[This is a re-post of my review from the 2015 SXSW Film Festival; The Final Girls opens today in theaters an is also available on VOD.]
I don’t know if you can relate, but I always have a good deal of fun imagining how I’d fair in a horror movie. Odds are, I won’t have the opportunity to run away from a big screen slasher anytime soon, but at least now The Final Girls lets me live the dream a little.
The movie stars Taissa Farmiga as Max, the daughter of famous actress Amanda Cartwright (Malin Akerman) who’s known for one single thing, playing the shy girl with the clipboard and the guitar in the cult classic, Camp Bloodbath. Three years after losing her mother in a car crash, Max is still having a tough time moving on with her life, but thanks to the Camp Bloodbath legacy, she doesn’t really have to yet. During a freak accident at a Camp Bloodbath screening, Max and her friends must literally step through the screen and into the movie, giving Max the opportunity to reunite with her mother – or at least the Camp Bloodbath version of her mother.
The way writers M. A. Fortin and Joshua John Miller get the main characters from the real world into Camp Bloodbath is clunky and a bit of a stretch, but the scenario is such a blast, it’s only natural to go with it. The Final Girls is a dream come true for anyone with a soft spot for slasher movies. Max and her friends Gertie (Alia Shawkat), Vicki (Nina Dobrev), Chris (Alexander Ludwig) and Duncan (Thomas Middleditch) literally tear open the screen, walk through it and wind up in a horror movie. From there, it’s all about playing by some genre rules and subverting others in order to avoid getting hacked up by the film’s machete toting villain, Billy, and it’s tons of fun.
The characters are all familiar stereotypes – Max is the virgin, Chris is the boyfriend, Gertie is the best friend, Vicki’s the bitch and Duncan’s the movie geek – but Farmiga, Ludwig, Shawkat, Dobrev and Middleditch all manage to find the appropriate middle ground between adhering to the satirical quality of the film and giving their characters the humanity they need to ensure viewers are rooting for them to survive the movie. However, then we’ve got the Camp Bloodbath counselors who aren’t just horror movie cliches, but horror movie cliches to the absolute maximum. Adam Devine plays Kurt, the resident cocky jerk who wants to sleep with everyone and Angela Trimbur steps in as Tina, the slut who can draw out the killer by taking off her shirt. The whole point of their characters is to go to the extreme and DeVine and Trimmer certainly seize the opportunity. DeVine dishes out one outrageous one-liner after the next and Trimmer is responsible for one of the film’s most unforgettable moments, an absolutely hysterical slasher-summoning dance.

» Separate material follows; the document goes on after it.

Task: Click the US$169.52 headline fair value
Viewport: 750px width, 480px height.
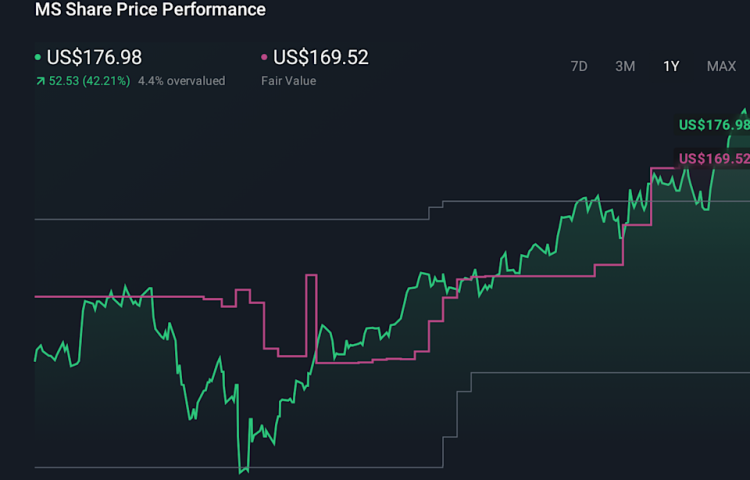Action: 320,58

We’ve also got Akerman’s character who hits a nice balance between the two groups. On the one hand, she’s a Camp Bloodbath counselor and totally plays into her role within the film, but she also strikes up a rather genuine relationship with Max without knowing that she’s really her daughter in the real world. The Final Girls is a horror comedy through and through, but Akerman and Farmiga build such an honest, heartfelt relationship between Max and her mother’s Camp Bloodbath character that the movie actually manages to conjure a tear or two.
The Final Girls has rock solid performances across the board, but it is a highly stylized piece and there’s absolutely no way it would have worked as well had director Todd Strauss-Schulson not had such a firm handle on the visuals and tone of the film. Like the characters, his shooting style plays up familiar horror movie cliches. There’s shots of Billy wielding his machete while stepping out of the fog in the distance, a fun play on flashbacks, this especially clever 360-degree rotating shot and more standout visuals that let the movie go beyond just stating that the characters are stuck in Camp Bloodbath and rather, truly making it feel as though they’re trapped in it.

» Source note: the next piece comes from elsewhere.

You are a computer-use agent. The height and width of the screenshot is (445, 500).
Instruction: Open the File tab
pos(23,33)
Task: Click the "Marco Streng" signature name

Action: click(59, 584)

The Final Girls is an insanely entertaining horror spoof, but it’s also got enough authorial expressivity to make it feel like its own thing to a degree. Based on a mere synopsis you could certainly say that The Final Girls is doing what The Cabin in the Woods did a few years ago, but as far as the full feature goes, this is a fresh and highly effective approach to having fun with the genre cliches we love while finding even more ways to enjoy them.